We define an Outcome enum and implement scoring for outcomes:

#![allow(unused)]
fn main() {
enum Outcome { Draw, Win, Loss }

impl Outcome {
    fn score_value(&self) -> u64 {
        match self {
            Outcome::Loss => 0,
            Outcome::Draw => 3,
            Outcome::Win => 6
        }
    }
}
}

Combining Everything

We create a Round struct to represent a round of Rock Paper Scissors:

#![allow(unused)]
fn main() {
struct Round(Move,Move);

impl Round {
    fn score(&self) -> u64 {
        let Round(other, me) = self;
        me.outcome(other).score_value() + *me as u64
    }
}
}

Each round is scored by adding the outcome value to the value of the move chosen.

Processing the Input

Finally, we process the input file, calculating scores for both strategies:

fn main() {
    let (score1, score2) = std::fs::read_to_string("./src/bin/day2_input.txt")
        .unwrap()
        .lines()
        .map(|round| (
            Round::new(round).score(),      // Strategy 1
            Round::derived(round).score()   // Strategy 2
        ))
        .reduce(|sum, round| {
            (sum.0 + round.0, sum.1 + round.1)
        })
        .unwrap_or_else(|| panic!("Empty iterator ?"));
    
    println!("Strategy 1 : {:?}",score1);
    println!("Strategy 2 : {:?}",score2);
}

We map each line to a tuple of scores for both strategies, then reduce the results to get the total scores.

Alternative Approaches

Pattern Matching

A simpler approach could use direct pattern matching for each input combination:

#![allow(unused)]
fn main() {
fn strategy_1(round:&str) -> u64 {
    match round {
        "A X" => 3+1, // Rock vs Rock = Draw (3) + Rock (1)
        "A Y" => 6+2, // Rock vs Paper = Win (6) + Paper (2)
        "A Z" => 0+3, // Rock vs Scissors = Loss (0) + Scissors (3)
        // ... other combinations
        _ => panic!("unknown input")
    }
}
}

While this approach is more direct, it's less flexible and doesn't model the game's logic as cleanly.

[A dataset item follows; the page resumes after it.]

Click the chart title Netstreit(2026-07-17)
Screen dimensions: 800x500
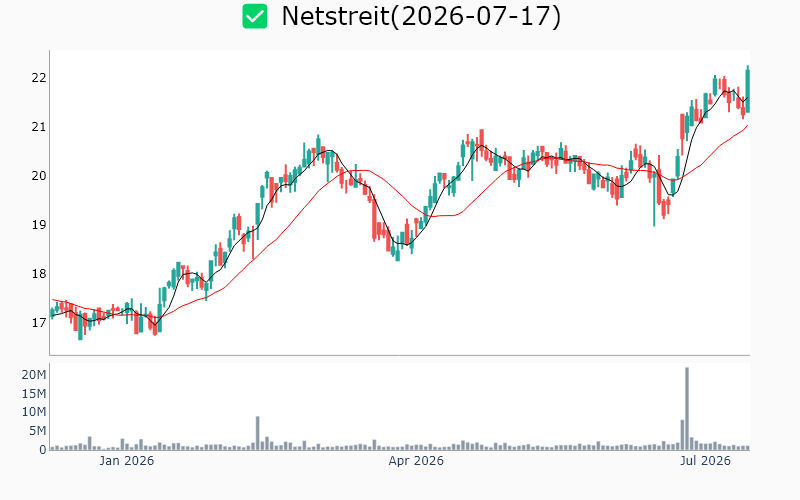pos(421,16)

Optimization Considerations

  • The current solution uses enums to represent both moves and outcomes, which makes the code clear and easy to understand.
  • The derive method is particularly elegant, using Rust's iterator functionality to find the right move.
  • For very large inputs, we could consider using a lookup table for move derivation instead of the iterator approach.